Hi,

On Sep 8, 2005, at 22:14, Abd ul-Rahman Lomax wrote:

At 10:58 AM 9/8/2005, Juho Laatu wrote:
In range voting the Approval style strategy of giving
full points both to the favourite small party candidate (A) and the
best big party candidate (B) could move us towards 2-party domination.

It is interesting that this claim is made, not only by Mr. Laatu, but also by Mr. Smith with respect to ordinary Approval.

Strictly speaking I didn't make the claim that approval would suffer from 2-party domination effects, only that range voting does when approval style strategy is applied. On the other hand I do think that also approval has some of this flavour.
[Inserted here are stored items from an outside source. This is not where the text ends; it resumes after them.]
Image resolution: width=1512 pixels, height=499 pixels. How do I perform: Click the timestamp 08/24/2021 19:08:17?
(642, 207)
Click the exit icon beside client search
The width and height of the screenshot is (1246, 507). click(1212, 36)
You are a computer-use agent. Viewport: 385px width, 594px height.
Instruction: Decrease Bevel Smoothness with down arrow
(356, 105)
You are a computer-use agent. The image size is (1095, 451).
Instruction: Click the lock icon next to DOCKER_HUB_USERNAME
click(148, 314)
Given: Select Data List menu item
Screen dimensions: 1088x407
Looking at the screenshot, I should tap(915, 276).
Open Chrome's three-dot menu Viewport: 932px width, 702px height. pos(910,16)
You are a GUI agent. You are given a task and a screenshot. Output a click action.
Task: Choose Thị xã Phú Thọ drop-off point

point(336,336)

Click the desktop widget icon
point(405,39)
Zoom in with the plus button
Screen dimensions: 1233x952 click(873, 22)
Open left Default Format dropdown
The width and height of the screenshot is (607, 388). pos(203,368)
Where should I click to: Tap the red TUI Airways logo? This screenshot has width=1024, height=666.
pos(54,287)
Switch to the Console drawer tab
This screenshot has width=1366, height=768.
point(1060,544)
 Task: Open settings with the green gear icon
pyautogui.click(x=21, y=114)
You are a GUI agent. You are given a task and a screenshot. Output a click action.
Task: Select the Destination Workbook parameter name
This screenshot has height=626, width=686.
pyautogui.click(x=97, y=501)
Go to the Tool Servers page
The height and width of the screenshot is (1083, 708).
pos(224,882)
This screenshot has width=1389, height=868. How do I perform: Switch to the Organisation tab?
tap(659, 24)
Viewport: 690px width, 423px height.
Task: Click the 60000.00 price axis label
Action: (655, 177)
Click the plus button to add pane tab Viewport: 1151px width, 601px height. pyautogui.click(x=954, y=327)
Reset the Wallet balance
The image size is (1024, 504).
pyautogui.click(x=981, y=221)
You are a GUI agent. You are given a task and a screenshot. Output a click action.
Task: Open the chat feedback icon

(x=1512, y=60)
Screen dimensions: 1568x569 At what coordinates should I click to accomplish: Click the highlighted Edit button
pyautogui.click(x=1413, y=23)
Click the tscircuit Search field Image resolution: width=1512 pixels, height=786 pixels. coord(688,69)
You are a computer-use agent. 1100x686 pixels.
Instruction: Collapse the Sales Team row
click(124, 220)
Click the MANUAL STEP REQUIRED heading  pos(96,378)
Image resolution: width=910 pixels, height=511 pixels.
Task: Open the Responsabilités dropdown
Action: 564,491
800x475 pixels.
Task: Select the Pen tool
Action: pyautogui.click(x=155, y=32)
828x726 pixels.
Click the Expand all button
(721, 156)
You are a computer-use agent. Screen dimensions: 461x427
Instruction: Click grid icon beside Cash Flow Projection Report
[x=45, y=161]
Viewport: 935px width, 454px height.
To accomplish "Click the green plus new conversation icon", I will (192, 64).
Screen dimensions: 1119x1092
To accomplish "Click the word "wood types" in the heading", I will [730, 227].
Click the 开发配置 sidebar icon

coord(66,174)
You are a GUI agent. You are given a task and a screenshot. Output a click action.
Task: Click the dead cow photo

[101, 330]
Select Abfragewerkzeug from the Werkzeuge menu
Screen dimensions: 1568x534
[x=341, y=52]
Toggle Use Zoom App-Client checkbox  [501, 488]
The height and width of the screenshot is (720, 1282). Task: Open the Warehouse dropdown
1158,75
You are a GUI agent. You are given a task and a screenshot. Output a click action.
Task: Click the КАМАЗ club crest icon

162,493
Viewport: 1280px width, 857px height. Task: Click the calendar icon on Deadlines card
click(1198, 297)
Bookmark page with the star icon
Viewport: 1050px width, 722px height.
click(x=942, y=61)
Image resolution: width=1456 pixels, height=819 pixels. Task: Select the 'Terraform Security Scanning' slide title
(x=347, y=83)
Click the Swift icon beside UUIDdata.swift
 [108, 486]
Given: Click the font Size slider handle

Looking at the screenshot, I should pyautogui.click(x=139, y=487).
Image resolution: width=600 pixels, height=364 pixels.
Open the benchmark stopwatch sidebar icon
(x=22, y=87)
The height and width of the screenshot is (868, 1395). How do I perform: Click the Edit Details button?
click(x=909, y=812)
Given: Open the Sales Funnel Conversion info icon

I however believe that all these effects are marginal and do not have any major impact in "two parties or big parties vs. small parties" in real political systems.

I see no reason to anticipate that.

Me neither. I'm sorry if I have given the impression that I do believe that Condorcet and range and others lead to 2-party domination. Obviously I have since also Kevin Venzke had somewhat similar concerns. See some more comments on my reply to him.

That full points are given to the small party candidate is, I think, a pressure in the opposite direction from 2-party domination.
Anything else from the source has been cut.